Wir haben dann gleich in unserer Pfarre - wie auch in vielen anderen Pfarren Österreichs - Unterschriften gesammelt und nach einigen Wochen gab es das stolze Ergebnis von 47.588 Unterschriften, die bis Anfang Juli gesammelt wurden. Sie wurden dann von Vertreter/innen der Jungschar in Brasilien an die zuständige Parlamentskommission überreicht. Es gab dann auch ein Dankschreiben des Vorsitzenden der brasilianischen Bischofskonferenz, Luciano Mendes de Almeida. In manchen brasilianischen Zeitungen wurde die Jungschar dann sogar wegen ihres Engagements angegriffen. Für die Anliegen der Indigenen, aber auch für die brasilianische Bischofskonferenz, die sich natürlich hier auch sehr engagiert hat, war das aber eine wichtige Unterstützung.

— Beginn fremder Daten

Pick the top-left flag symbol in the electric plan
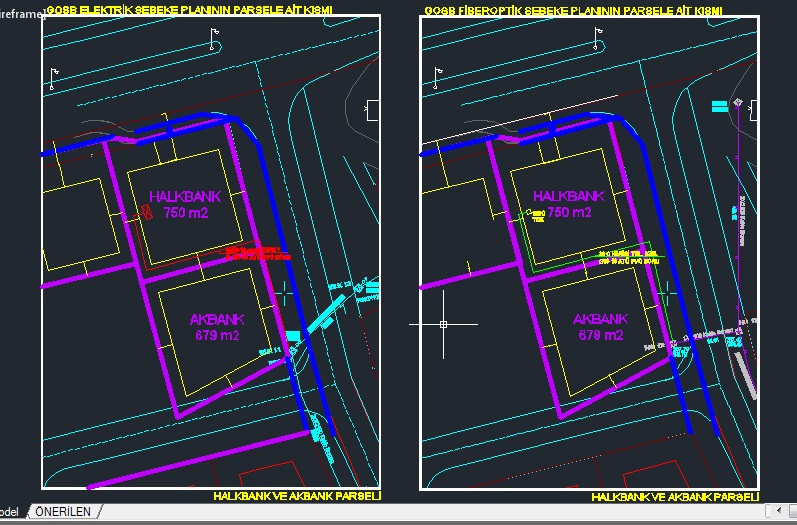797x525 pixels. click(54, 75)
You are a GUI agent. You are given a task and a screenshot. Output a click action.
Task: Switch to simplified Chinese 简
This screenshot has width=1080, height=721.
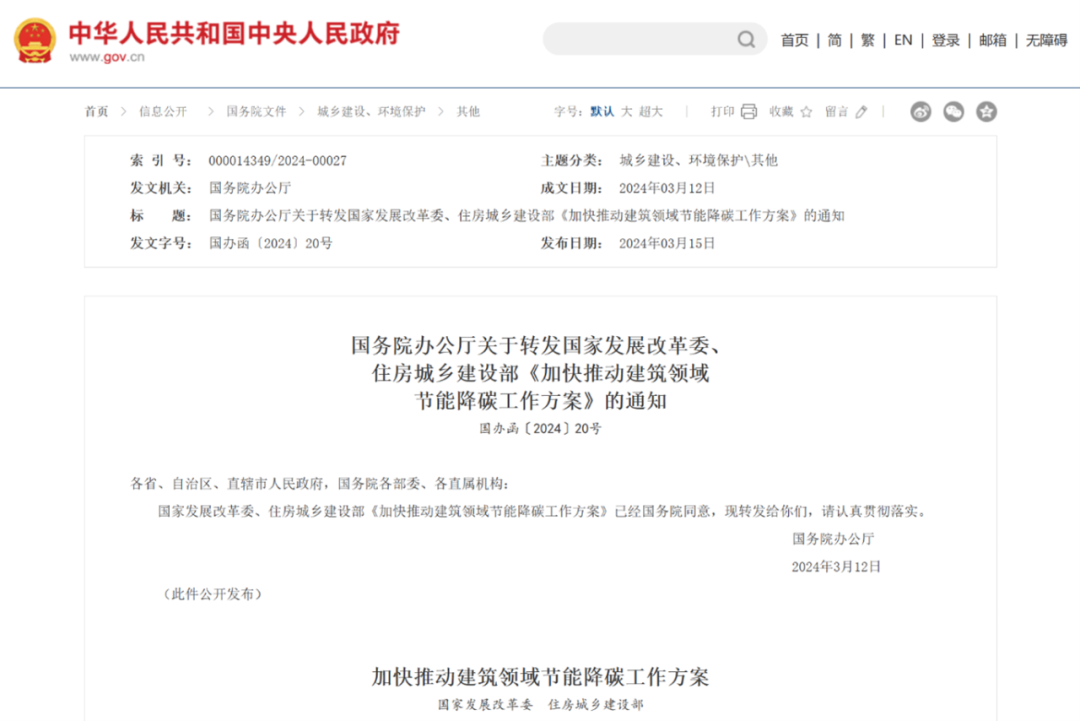tap(834, 40)
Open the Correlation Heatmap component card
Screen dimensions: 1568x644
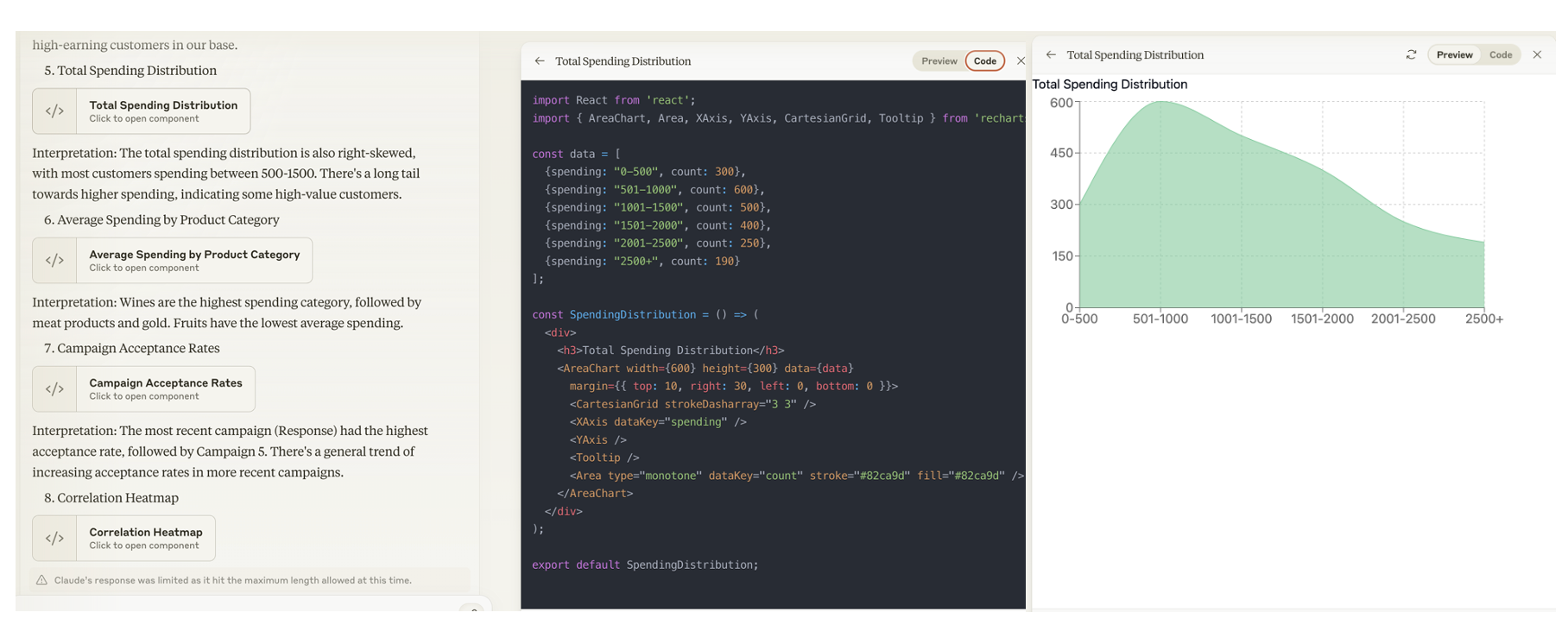click(146, 539)
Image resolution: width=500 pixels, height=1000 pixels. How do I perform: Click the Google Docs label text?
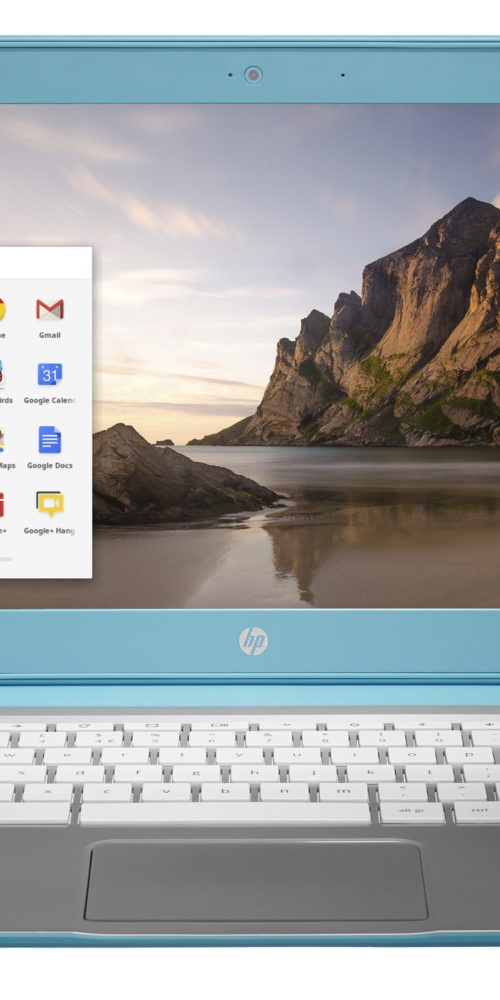click(x=50, y=466)
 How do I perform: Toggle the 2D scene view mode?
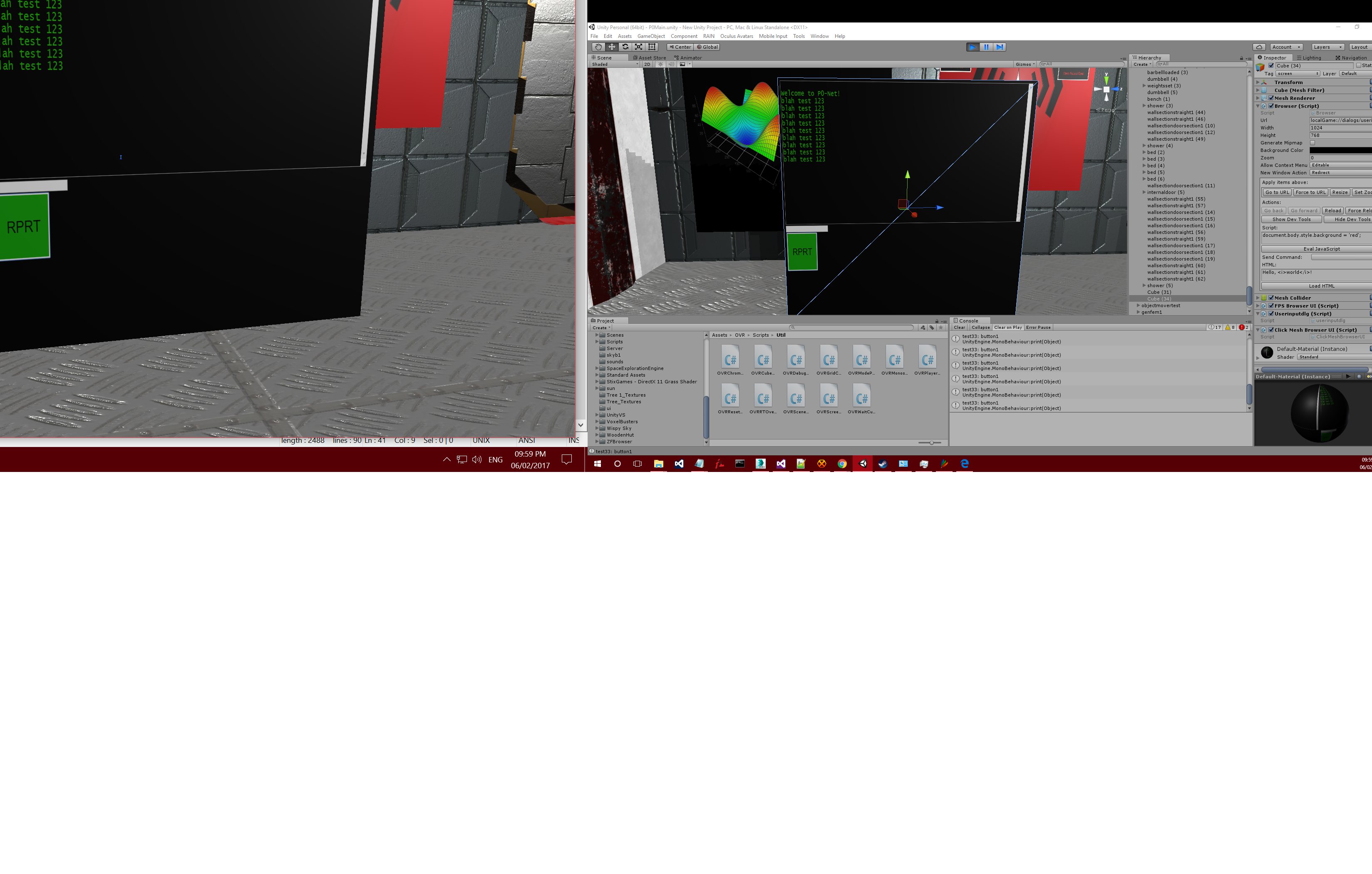click(x=647, y=65)
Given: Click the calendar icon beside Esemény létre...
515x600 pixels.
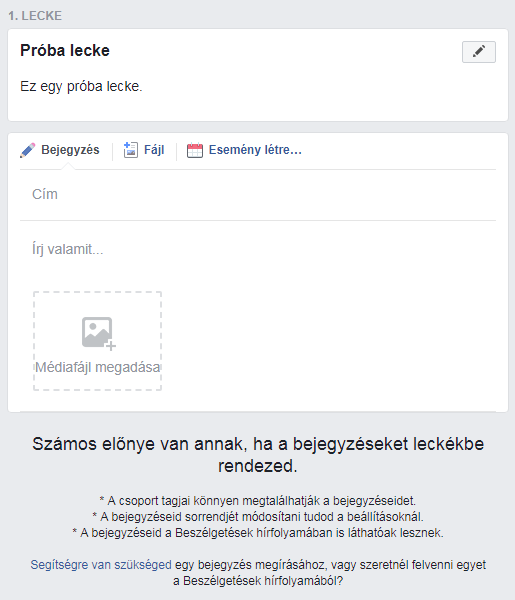Looking at the screenshot, I should [x=195, y=150].
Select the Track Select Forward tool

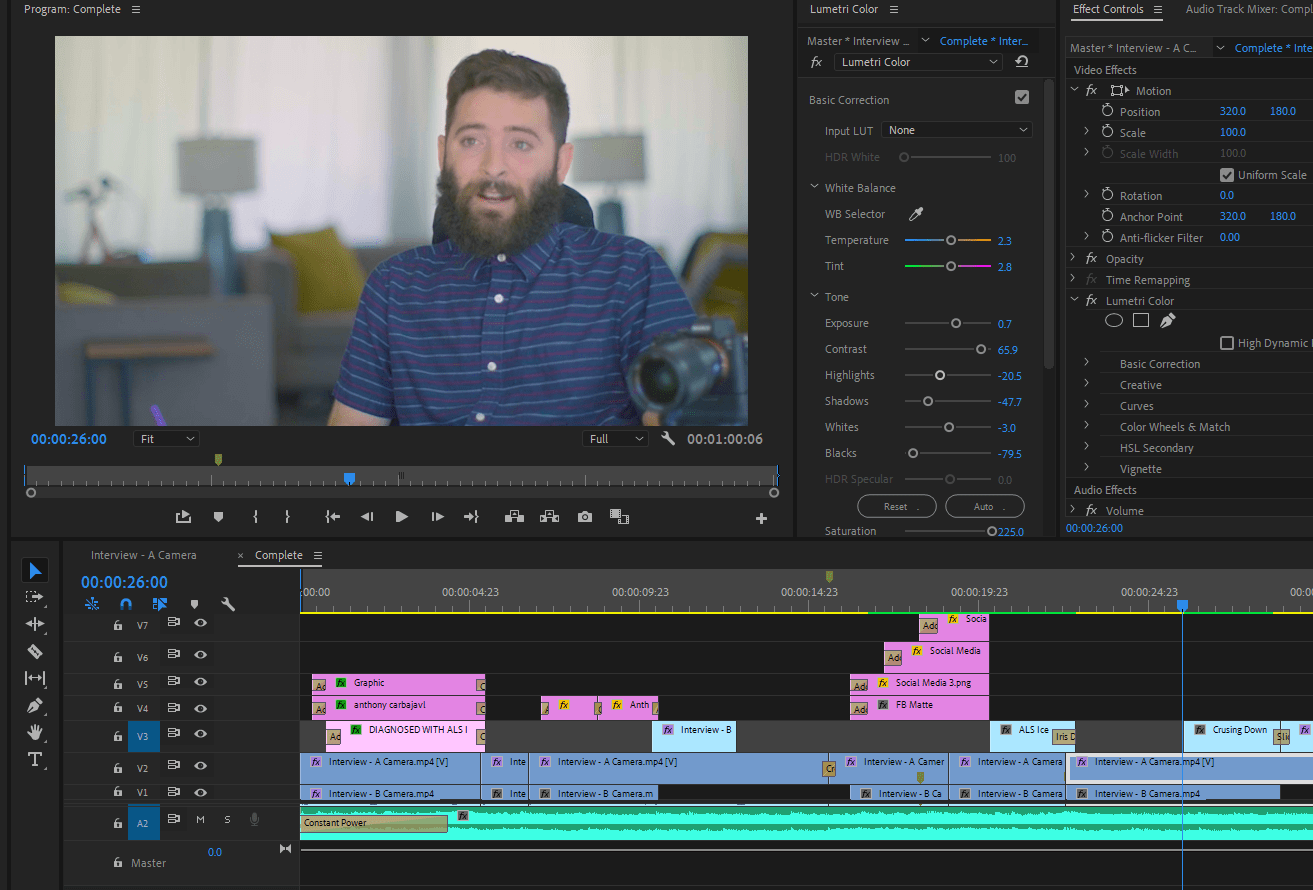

Die neue Verfassung wurde dann im Herbst 1988 in Brasilien beschlossen. Sie steht zu den Prinzipien des sozialen Wohlfahrtsstaates und macht auch Bildung und Gesundheit zu allgemein gültigen Werten. Sie führte Rechte für indigene Völker und andere Minderheiten ein, dadurch wird das Land offiziell als multi-ethnisch und multi-kulturell anerkannt. Die zweisprachige Schulausbildung für indigene Gruppen wurde eingeführt.

Wir haben uns natürlich sehr gefreut, dass wir damals als Jungschargruppenleiter/innen auch einen kleinen Beitrag zum Erfolg geleistet haben.